Understanding Mistral OCR Output Structure

Introduction

This vignette explains the native structure of objects returned by Mistral’s OCR functions. The ohseer package returns Mistral’s native format without post-processing, allowing applications to handle transformations as needed.

Basic Usage

library(ohseer)

# Parse a document with Mistral OCR
result <- mistral_ocr("document.pdf",
                     extract_header = TRUE,
                     extract_footer = TRUE)
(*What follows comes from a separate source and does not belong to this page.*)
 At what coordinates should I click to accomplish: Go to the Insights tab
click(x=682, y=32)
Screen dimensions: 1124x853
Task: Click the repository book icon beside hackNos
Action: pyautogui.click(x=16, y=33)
# Extract pages (returns native Mistral format)
pages <- mistral_extract_pages(result)

Output Structure

The mistral_ocr() function returns a list with Mistral’s complete response structure.

Top-Level Fields

str(result, max.level = 1)

Key top-level fields include:

id: Unique job identifier
object: Object type (typically “document_ocr”)
model: Model used (e.g., “mistral-ocr-2512”)
usage: Token usage statistics
pages: List of page objects (detailed below)
created: Timestamp of creation

Page Structure

Each element in result$pages represents one page and contains:

Page Fields

page1 <- result$pages[[1]]
str(page1, max.level = 1)

Each page object has these 8 fields:

index: 0-based page number (first page = 0)
markdown: Full page content in markdown format
images: Array of extracted images (base64 or URLs)
tables: Array of table objects (detailed below)
hyperlinks: Array of hyperlinks detected on the page
header: Page header text (when extract_header = TRUE)
footer: Page footer text (when extract_footer = TRUE)
dimensions: Page dimensions object

Example Page Structure

{
  "index": 0,
  "markdown": "# Page Title\n\nPage content here...",
  "images": [],
  "tables": [...],
  "hyperlinks": [],
  "header": "JOURNAL NAME - Volume 1",
  "footer": "Page 1",
  "dimensions": {
    "dpi": 200,
    "height": 1942,
    "width": 2828
  }
}

Table Structure

Tables are extracted and stored in the tables array of each page.

Table Fields

table1 <- page1$tables[[1]]
str(table1)

Each table has 3 fields:

id: Unique table identifier (e.g., “tbl-0.md”)
content: Markdown-formatted table content
format: Format type (typically “markdown”)

Example Table

{
  "id": "tbl-0.md",
  "content": "| Species | Location | Age (years) |\n| --- | --- | --- |\n| E. camaldu... ",
  "format": "markdown"
}

Table References in Markdown

Tables are referenced in the page markdown using markdown link syntax:

See Table 1 below:

[tbl-0.md](tbl-0.md)

The actual table content is in the tables array, not embedded in the markdown.

Headers and Footers

When you enable header/footer extraction, Mistral separates them from the main content.

Extraction Options

result <- mistral_ocr("document.pdf",
                     extract_header = TRUE,  # Extract running headers
                     extract_footer = TRUE)  # Extract page numbers/footers

Header/Footer Format

Headers and footers can be:

String: "CHAPTER FIVE\n64 RETENTION OF TREES WITH HOLLOWS"
Empty object: {} (when no header/footer detected)
NULL: When extraction is disabled

Benefits of Extraction

Extracting headers/footers separately:

Removes repetitive content from page markdown
Preserves page numbers and running headers for reference
Keeps body text cleaner for downstream processing

Dimensions Object

Each page includes dimension information for rendering calculations.

page1$dimensions

Dimension Fields

dpi: Dots per inch (resolution)
height: Page height in pixels
width: Page width in pixels

Extracting Information

Get Specific Pages

Use mistral_extract_pages() to filter to specific pages:

# Extract first 3 pages only
first_three <- mistral_extract_pages(result, pages = c(1, 2, 3))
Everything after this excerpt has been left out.